YOUR INSTRUCTIONS:
Leaving out every picture, copy the lines of the data exactly, from the first through the line containing "[🦞 Le Pic à".

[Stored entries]
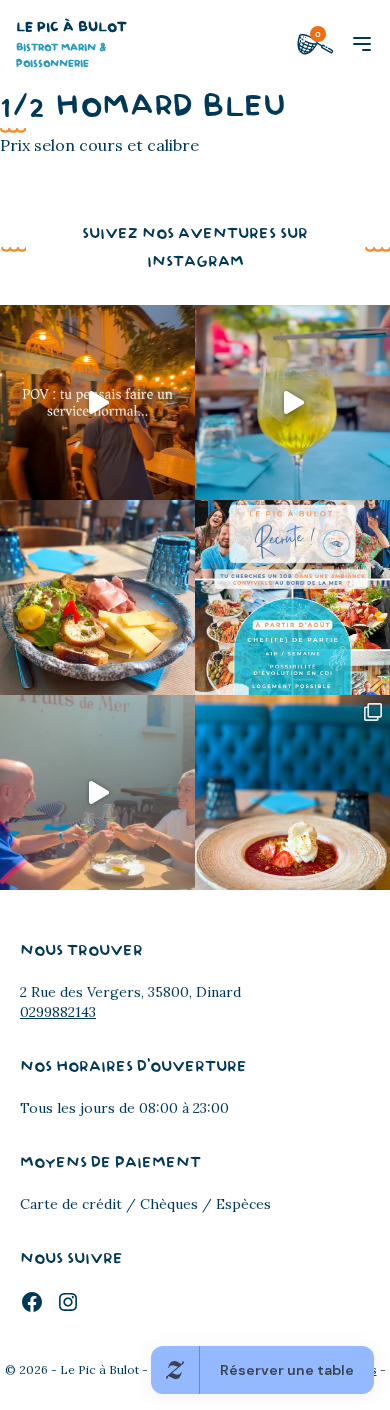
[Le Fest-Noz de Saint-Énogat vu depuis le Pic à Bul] (97, 402)
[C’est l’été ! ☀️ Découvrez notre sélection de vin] (97, 792)
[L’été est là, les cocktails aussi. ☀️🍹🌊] (292, 402)
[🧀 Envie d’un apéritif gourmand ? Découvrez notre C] (97, 597)
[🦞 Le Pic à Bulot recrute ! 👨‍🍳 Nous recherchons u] (292, 597)
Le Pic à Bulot (71, 45)
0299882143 (58, 1012)
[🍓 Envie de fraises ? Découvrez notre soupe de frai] (292, 792)
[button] (362, 44)
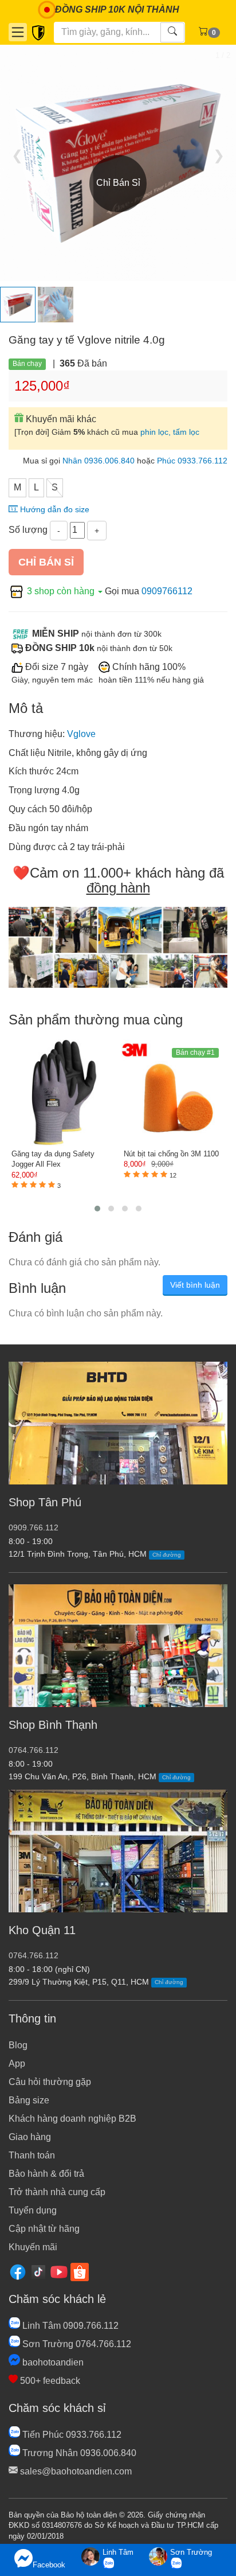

RESULT OF THIS TASK:
[Le Fest-Noz de Saint-Énogat vu depuis le Pic à Bul] (97, 402)
[C’est l’été ! ☀️ Découvrez notre sélection de vin] (97, 792)
[L’été est là, les cocktails aussi. ☀️🍹🌊] (292, 402)
[🧀 Envie d’un apéritif gourmand ? Découvrez notre C] (97, 597)
[🦞 Le Pic à Bulot recrute ! 👨‍🍳 Nous recherchons u] (292, 597)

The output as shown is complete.